BEGIN

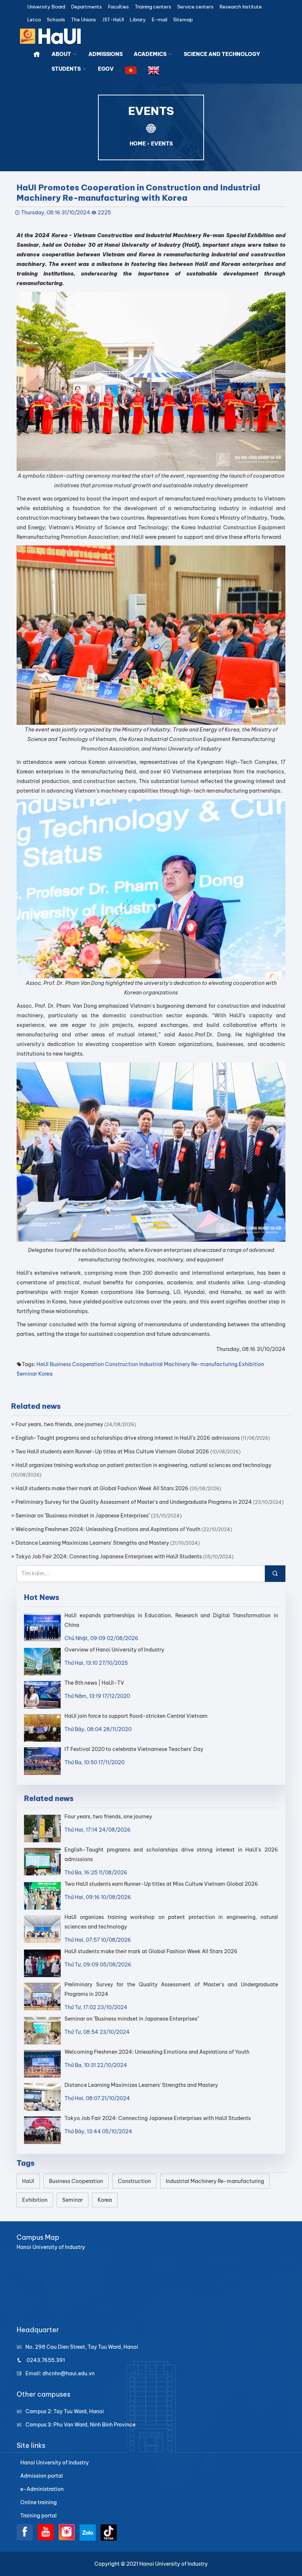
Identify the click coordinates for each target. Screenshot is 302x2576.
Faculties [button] (118, 7)
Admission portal (41, 2476)
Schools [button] (56, 19)
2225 (104, 212)
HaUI (42, 1364)
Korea (45, 1374)
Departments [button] (86, 7)
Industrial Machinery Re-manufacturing (188, 1364)
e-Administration (42, 2489)
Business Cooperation (77, 1364)
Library (138, 19)
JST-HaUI (113, 19)
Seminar (27, 1374)
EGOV (106, 69)
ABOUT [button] (62, 54)
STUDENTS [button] (67, 69)
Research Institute (241, 7)
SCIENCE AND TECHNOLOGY (222, 54)
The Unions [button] (83, 19)
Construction (121, 1364)
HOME (138, 143)
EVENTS (162, 143)
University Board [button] (46, 7)
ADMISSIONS (105, 54)
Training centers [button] (153, 7)
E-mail (159, 19)
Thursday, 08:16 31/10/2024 (55, 212)
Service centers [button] (195, 7)
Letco (34, 19)
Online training (38, 2502)
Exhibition (251, 1364)
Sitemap (183, 19)
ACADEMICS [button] (151, 54)
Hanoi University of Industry (54, 2462)
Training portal (38, 2515)
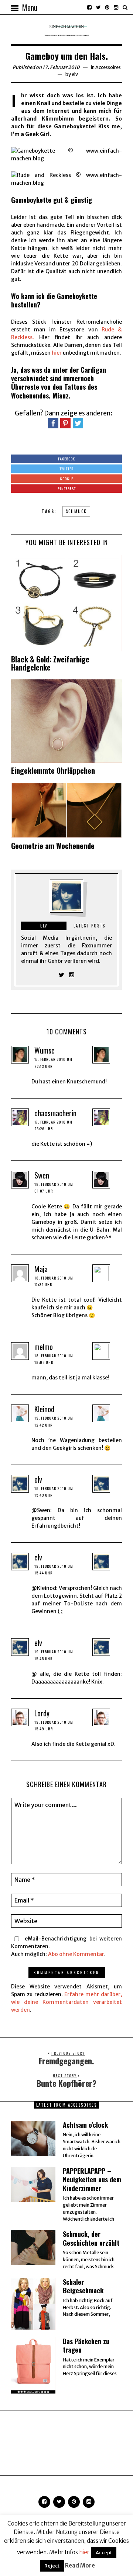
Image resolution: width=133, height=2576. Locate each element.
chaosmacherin (55, 1112)
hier (57, 352)
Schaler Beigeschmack (83, 2286)
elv (75, 74)
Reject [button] (51, 2566)
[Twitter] (98, 7)
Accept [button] (104, 2552)
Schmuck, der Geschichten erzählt (91, 2238)
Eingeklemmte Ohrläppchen (53, 770)
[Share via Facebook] (53, 423)
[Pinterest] (107, 7)
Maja (41, 1268)
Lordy (42, 1713)
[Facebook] (89, 7)
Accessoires (108, 67)
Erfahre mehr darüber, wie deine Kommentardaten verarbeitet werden (66, 2002)
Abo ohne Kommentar (76, 1954)
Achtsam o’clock (85, 2125)
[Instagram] (116, 7)
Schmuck (76, 511)
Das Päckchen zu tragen (86, 2345)
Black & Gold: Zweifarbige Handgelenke (50, 663)
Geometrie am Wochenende (53, 845)
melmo (43, 1346)
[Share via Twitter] (78, 423)
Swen (41, 1175)
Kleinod (44, 1408)
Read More (80, 2565)
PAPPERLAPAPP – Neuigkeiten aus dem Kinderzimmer (92, 2179)
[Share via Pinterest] (65, 423)
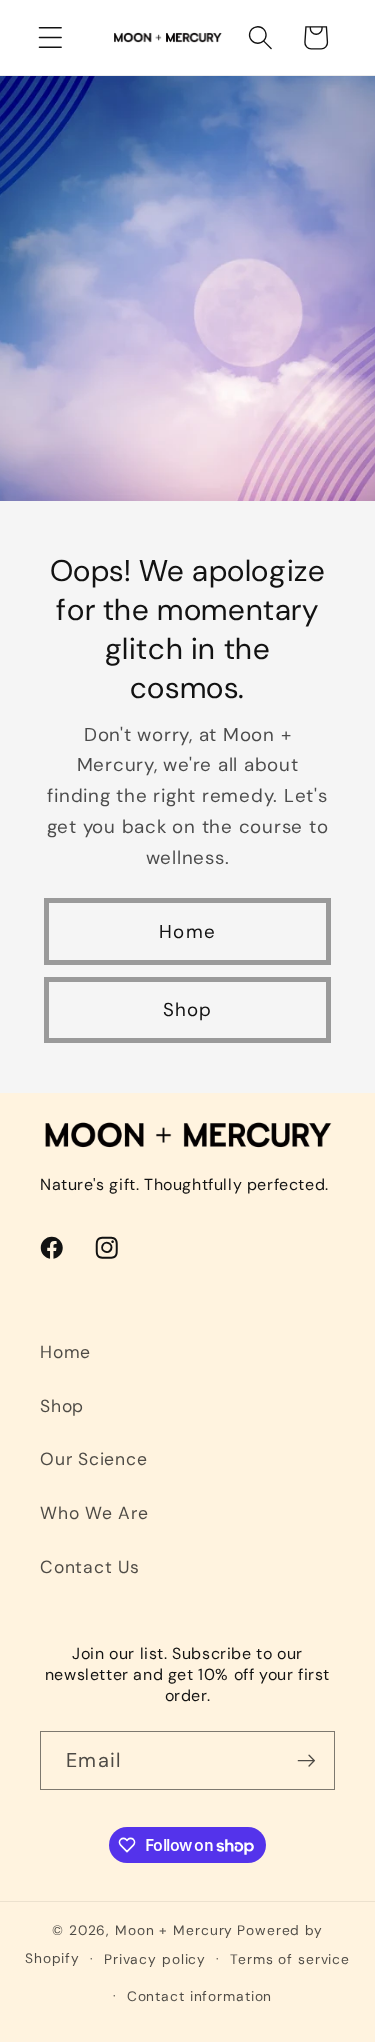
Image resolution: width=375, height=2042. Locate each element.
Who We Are (94, 1513)
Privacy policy (155, 1959)
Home (187, 931)
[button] (50, 37)
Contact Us (90, 1567)
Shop (188, 1009)
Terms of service (290, 1959)
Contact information (200, 1996)
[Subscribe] (306, 1760)
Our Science (93, 1459)
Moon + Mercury (174, 1930)
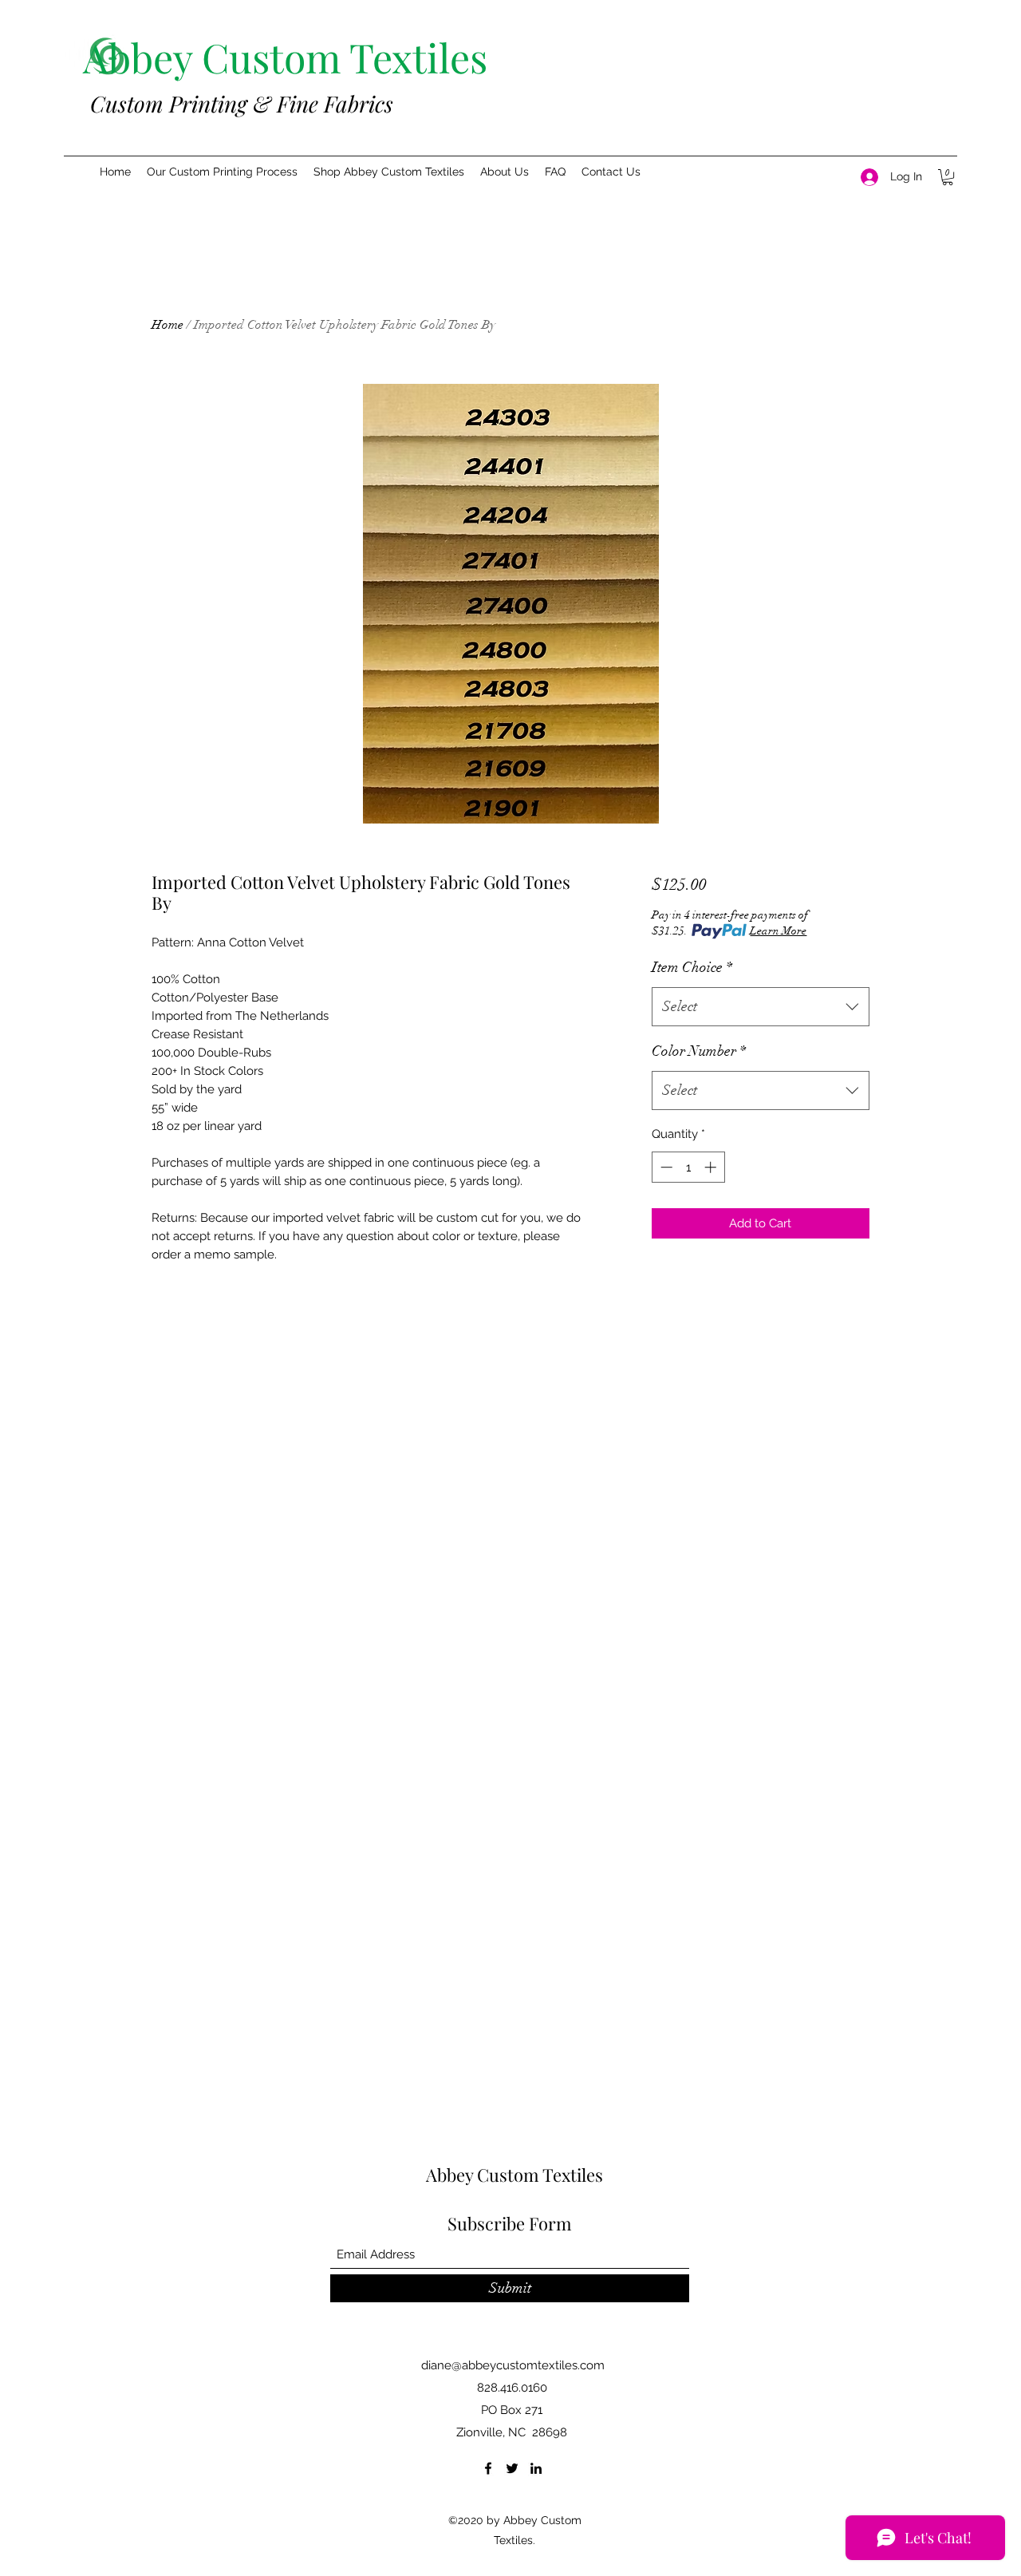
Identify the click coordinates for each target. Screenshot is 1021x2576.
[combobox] (760, 1007)
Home (167, 325)
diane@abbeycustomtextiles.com (513, 2365)
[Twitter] (512, 2468)
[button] (222, 172)
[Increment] (712, 1167)
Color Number (699, 1051)
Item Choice (692, 967)
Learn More (778, 931)
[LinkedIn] (536, 2468)
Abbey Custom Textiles (514, 2175)
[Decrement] (665, 1167)
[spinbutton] (688, 1167)
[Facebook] (488, 2468)
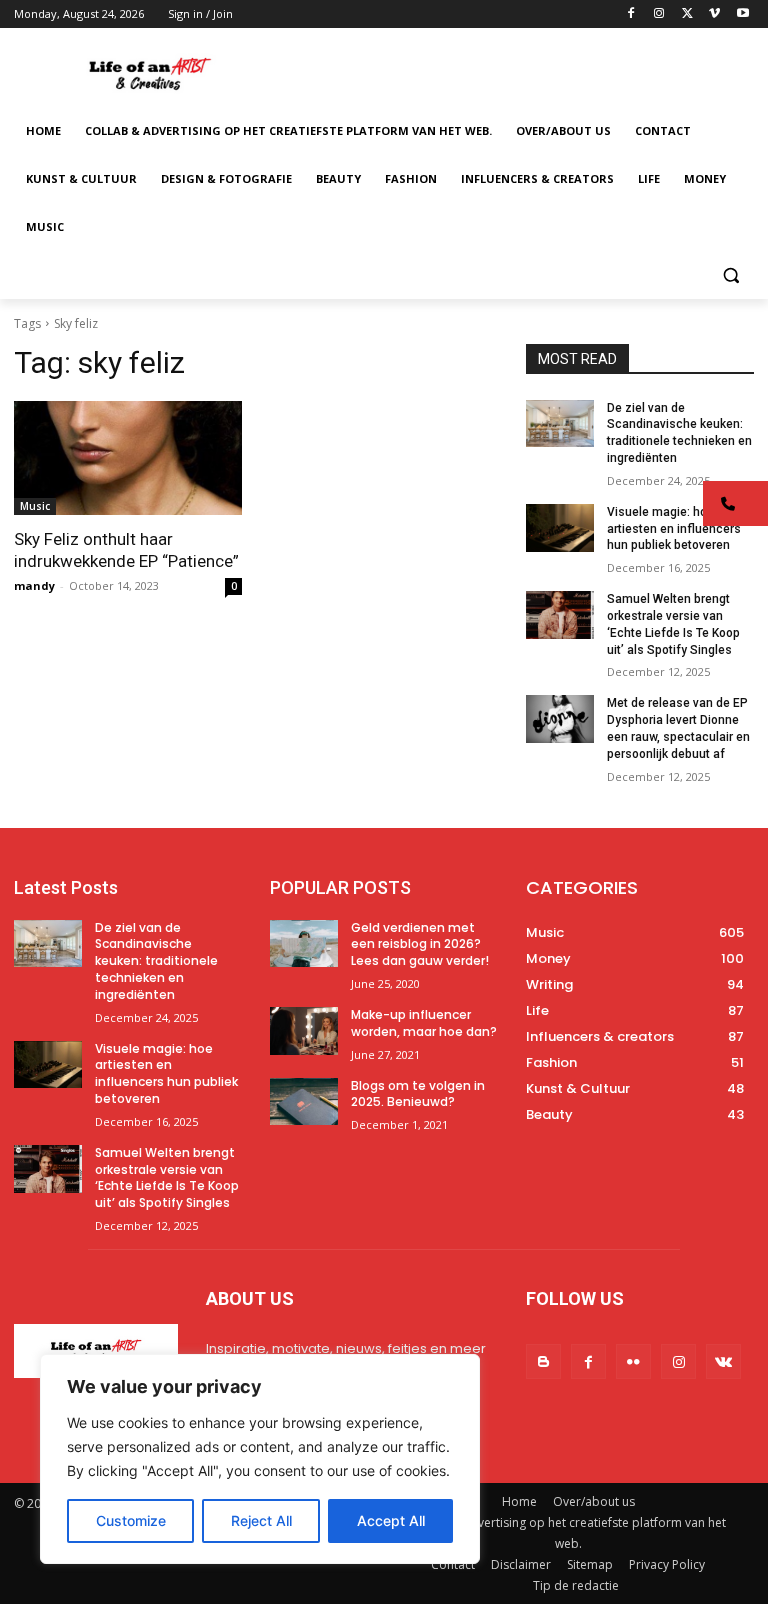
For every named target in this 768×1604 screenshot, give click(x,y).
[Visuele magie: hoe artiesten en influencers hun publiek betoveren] (560, 528)
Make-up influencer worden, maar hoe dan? (424, 1023)
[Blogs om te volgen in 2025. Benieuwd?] (304, 1102)
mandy (34, 585)
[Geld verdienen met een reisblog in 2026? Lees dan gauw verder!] (304, 944)
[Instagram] (659, 14)
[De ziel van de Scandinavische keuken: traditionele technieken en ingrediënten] (560, 424)
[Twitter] (687, 14)
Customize (131, 1520)
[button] (730, 275)
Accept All (391, 1520)
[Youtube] (742, 14)
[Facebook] (631, 14)
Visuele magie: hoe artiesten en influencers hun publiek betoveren (674, 529)
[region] (260, 1459)
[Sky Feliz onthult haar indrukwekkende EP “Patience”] (128, 458)
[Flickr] (633, 1361)
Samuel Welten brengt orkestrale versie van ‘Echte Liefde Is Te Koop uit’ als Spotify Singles (167, 1177)
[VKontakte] (723, 1361)
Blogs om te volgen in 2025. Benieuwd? (418, 1094)
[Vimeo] (714, 14)
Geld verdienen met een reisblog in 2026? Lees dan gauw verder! (420, 944)
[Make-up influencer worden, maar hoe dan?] (304, 1031)
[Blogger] (543, 1361)
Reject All (261, 1520)
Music (35, 506)
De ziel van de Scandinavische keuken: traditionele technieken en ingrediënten (156, 961)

END

With all pictures left out, please transcribe exactly the lines from the start of the material through the line with "Training portal (38, 2515)".

Identify the click coordinates for each target. Screenshot is 302x2576.
Faculties [button] (118, 7)
Admission portal (41, 2476)
Schools [button] (56, 19)
2225 (104, 212)
HaUI (42, 1364)
Korea (45, 1374)
Departments [button] (86, 7)
Industrial Machinery Re-manufacturing (188, 1364)
e-Administration (42, 2489)
Business Cooperation (77, 1364)
Library (138, 19)
JST-HaUI (113, 19)
Seminar (27, 1374)
EGOV (106, 69)
ABOUT [button] (62, 54)
STUDENTS [button] (67, 69)
Research Institute (241, 7)
SCIENCE AND TECHNOLOGY (222, 54)
The Unions [button] (83, 19)
Construction (121, 1364)
HOME (138, 143)
EVENTS (162, 143)
University Board [button] (46, 7)
ADMISSIONS (105, 54)
Training centers [button] (153, 7)
E-mail (159, 19)
Thursday, 08:16 31/10/2024 (55, 212)
Service centers [button] (195, 7)
Letco (34, 19)
Online training (38, 2502)
Exhibition (251, 1364)
Sitemap (183, 19)
ACADEMICS [button] (151, 54)
Hanoi University of Industry (54, 2462)
Training portal (38, 2515)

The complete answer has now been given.